The code and pre-trained models from this work are made available for non-commercial use (including at commercial entities) under the terms of the JHU Academic Software License Agreement. For commercial inquiries, please contact jruffolo[at]jhu.edu.

Install

For easiest use, create a conda environment and install IgFold via PyPI:

$ pip install igfold

To access the latest version of the code, clone and install the repository:

$ git clone git@github.com:Graylab/IgFold.git 
$ pip install IgFold

Refinement

Two refinement methods are supported for IgFold predictions. To follow the manuscript, PyRosetta should be installed following the instructions here. If PyRosetta is not installed, refinement with OpenMM will be attempted. For this option, OpenMM must be installed and configured before running IgFold as follows:

$ conda install -c conda-forge openmm pdbfixer

Renumbering

Antibody renumbering will use ANARCI by default. To install ANARCI, run the following command:

$ conda install -c bioconda anarci

If ANARCI cannot be installed, integration with the AbNum server is provided as an alternative.

Usage

Note: The first time IgFoldRunner is initialized, it will download the pre-trained weights. This may take a few minutes and will require a network connection.

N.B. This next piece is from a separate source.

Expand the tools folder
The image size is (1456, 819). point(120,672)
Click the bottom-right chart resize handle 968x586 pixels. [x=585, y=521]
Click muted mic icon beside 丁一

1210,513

Antibody structure prediction from sequence

Paired antibody sequences can be provided as a dictionary of sequences, where the keys are chain names and the values are the sequences.

from igfold import IgFoldRunner, init_pyrosetta

init_pyrosetta()

sequences = {
    "H": "EVQLVQSGPEVKKPGTSVKVSCKASGFTFMSSAVQWVRQARGQRLEWIGWIVIGSGNTNYAQKFQERVTITRDMSTSTAYMELSSLRSEDTAVYYCAAPYCSSISCNDGFDIWGQGTMVTVS",
    "L": "DVVMTQTPFSLPVSLGDQASISCRSSQSLVHSNGNTYLHWYLQKPGQSPKLLIYKVSNRFSGVPDRFSGSGSGTDFTLKISRVEAEDLGVYFCSQSTHVPYTFGGGTKLEIK"
}
pred_pdb = "my_antibody.pdb"

igfold = IgFoldRunner()
igfold.fold(
    pred_pdb, # Output PDB file
    sequences=sequences, # Antibody sequences
    do_refine=True, # Refine the antibody structure with PyRosetta
    do_renum=True, # Renumber predicted antibody structure (Chothia)
)

To predict a nanobody structure (or an individual heavy or light chain), simply provide one sequence:

from igfold import IgFoldRunner, init_pyrosetta

init_pyrosetta()

sequences = {
    "H": "QVQLQESGGGLVQAGGSLTLSCAVSGLTFSNYAMGWFRQAPGKEREFVAAITWDGGNTYYTDSVKGRFTISRDNAKNTVFLQMNSLKPEDTAVYYCAAKLLGSSRYELALAGYDYWGQGTQVTVS"
}
pred_pdb = "my_nanobody.pdb"

igfold = IgFoldRunner()
igfold.fold(
    pred_pdb, # Output PDB file
    sequences=sequences, # Nanobody sequence
    do_refine=True, # Refine the antibody structure with PyRosetta
    do_renum=True, # Renumber predicted antibody structure (Chothia)
)

To predict a structure without refinement, set do_refine=False:

from igfold import IgFoldRunner

sequences = {
    "H": "QVQLQESGGGLVQAGGSLTLSCAVSGLTFSNYAMGWFRQAPGKEREFVAAITWDGGNTYYTDSVKGRFTISRDNAKNTVFLQMNSLKPEDTAVYYCAAKLLGSSRYELALAGYDYWGQGTQVTVS"
}
pred_pdb = "my_nanobody.pdb"

igfold = IgFoldRunner()
igfold.fold(
    pred_pdb, # Output PDB file
    sequences=sequences, # Nanobody sequence
    do_refine=False, # Refine the antibody structure with PyRosetta
    do_renum=True, # Renumber predicted antibody structure (Chothia)
)

Predicted RMSD for antibody structures

RMSD estimates are calculated per-residue and recorded in the B-factor column of the output PDB file. These values are also returned from the fold method.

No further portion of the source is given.